Russian security chief says economic development key to Afghanistan overcoming woes
Russia's security chief says Moscow anticipates economic development and the implementation of joint ventures will help improve the current dismal state that Afghanistan is still mired in
MOSCOW, December 26. /TASS/. Russia anticipates economic development and the implementation of joint ventures will help improve the current dismal state that Afghanistan is still mired in, Russian Security Council chief Nikolay Patrushev said in an interview with the weekly newspaper, Argumenty I Fakty, on Tuesday
"We are confident that carrying out joint projects can serve as an efficient tool in fighting the spread of terrorism and the ideology of extremism," the security chief said reminding readers about recent consultations between the security agencies and his talks with Afghan President Ashraf Ghani.

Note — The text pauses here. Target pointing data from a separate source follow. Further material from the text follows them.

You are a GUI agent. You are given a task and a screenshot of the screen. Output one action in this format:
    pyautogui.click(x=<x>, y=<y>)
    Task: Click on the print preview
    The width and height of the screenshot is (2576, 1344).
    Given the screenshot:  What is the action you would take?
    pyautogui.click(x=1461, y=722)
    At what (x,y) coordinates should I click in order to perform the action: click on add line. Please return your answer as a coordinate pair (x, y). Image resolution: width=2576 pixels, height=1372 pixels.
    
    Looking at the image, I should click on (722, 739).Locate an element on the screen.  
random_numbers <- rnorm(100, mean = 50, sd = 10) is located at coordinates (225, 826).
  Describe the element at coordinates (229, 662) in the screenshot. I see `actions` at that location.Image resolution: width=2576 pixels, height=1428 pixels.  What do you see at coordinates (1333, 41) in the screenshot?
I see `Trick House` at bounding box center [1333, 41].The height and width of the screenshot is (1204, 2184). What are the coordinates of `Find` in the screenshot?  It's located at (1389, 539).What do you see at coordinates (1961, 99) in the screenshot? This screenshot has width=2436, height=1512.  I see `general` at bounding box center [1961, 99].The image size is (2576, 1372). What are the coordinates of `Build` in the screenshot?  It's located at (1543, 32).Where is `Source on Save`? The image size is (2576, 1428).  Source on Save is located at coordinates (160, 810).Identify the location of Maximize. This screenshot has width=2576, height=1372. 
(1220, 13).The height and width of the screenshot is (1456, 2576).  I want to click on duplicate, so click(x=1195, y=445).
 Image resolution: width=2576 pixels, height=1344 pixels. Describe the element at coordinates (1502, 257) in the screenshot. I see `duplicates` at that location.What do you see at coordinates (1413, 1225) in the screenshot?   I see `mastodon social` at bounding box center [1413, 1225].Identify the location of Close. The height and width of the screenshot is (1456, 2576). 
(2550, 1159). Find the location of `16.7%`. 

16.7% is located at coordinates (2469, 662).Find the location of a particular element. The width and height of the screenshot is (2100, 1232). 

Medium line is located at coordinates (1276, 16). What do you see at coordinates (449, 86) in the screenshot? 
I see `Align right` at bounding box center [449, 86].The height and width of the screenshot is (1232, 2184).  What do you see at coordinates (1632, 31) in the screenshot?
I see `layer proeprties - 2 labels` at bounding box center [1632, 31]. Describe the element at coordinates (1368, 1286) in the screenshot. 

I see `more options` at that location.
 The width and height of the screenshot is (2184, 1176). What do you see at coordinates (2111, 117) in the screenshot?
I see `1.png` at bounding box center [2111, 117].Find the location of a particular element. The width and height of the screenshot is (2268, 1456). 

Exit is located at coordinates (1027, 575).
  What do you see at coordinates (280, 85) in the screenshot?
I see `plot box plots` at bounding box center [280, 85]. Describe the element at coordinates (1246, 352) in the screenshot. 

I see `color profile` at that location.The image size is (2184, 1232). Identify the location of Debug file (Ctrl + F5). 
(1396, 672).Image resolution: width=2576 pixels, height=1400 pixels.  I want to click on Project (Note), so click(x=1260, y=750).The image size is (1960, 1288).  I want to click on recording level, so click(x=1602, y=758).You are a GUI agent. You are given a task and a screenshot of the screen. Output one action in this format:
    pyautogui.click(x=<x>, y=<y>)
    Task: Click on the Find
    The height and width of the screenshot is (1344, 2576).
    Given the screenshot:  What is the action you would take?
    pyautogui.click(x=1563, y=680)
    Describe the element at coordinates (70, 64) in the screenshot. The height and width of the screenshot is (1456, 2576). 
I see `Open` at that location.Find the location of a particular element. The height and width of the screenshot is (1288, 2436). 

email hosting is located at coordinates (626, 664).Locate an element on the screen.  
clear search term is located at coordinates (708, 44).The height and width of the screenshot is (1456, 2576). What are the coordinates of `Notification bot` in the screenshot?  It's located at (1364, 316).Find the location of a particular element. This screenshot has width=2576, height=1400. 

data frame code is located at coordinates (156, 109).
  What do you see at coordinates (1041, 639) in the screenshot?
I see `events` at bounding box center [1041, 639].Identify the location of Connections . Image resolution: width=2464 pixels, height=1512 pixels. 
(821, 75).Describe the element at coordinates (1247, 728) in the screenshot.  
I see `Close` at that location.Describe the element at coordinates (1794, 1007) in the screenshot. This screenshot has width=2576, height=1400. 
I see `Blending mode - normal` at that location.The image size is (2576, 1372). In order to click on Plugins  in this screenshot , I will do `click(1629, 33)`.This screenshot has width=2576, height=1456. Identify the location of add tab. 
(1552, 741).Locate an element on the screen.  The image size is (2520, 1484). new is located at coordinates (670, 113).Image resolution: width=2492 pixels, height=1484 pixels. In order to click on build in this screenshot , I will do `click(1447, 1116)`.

"A number of solid deals followed, including in the energy, agricultural, military-technical and other sectors. About 30 Russian companies have voiced their interest in working on the Afghan trajectory," Patrushev said.
He regretted "ongoing terrorist attacks in Afghanistan". "Despite the years-long presence of the American military in the country, we’ve seen a sharp deterioration in the security situation," he stressed. According to the security chief, ISIS-Khorasan (ISIS is the former name of IS, Islamic State, a terrorist group outlawed in Russia) is gaining ground in Afghanistan, posing a serious threat to Central Asian states and Russia.
"The number of gunmen in this organization is about 4,000 people and its ranks could swell even more. As usual, one of the key sources for financing terrorism come from drug trafficking revenues, which have grown more than 40-fold since the Americans came to Afghanistan," Patrushev went on.
"However, it is impossible to defeat terrorism without achieving national reconciliation taking into account the interests of all ethnic groups," he emphasized. He listed "the country’s economy, the growing welfare of the population, declining unemployment, and higher levels of education" as the main conditions to bring peace back to Afghanistan.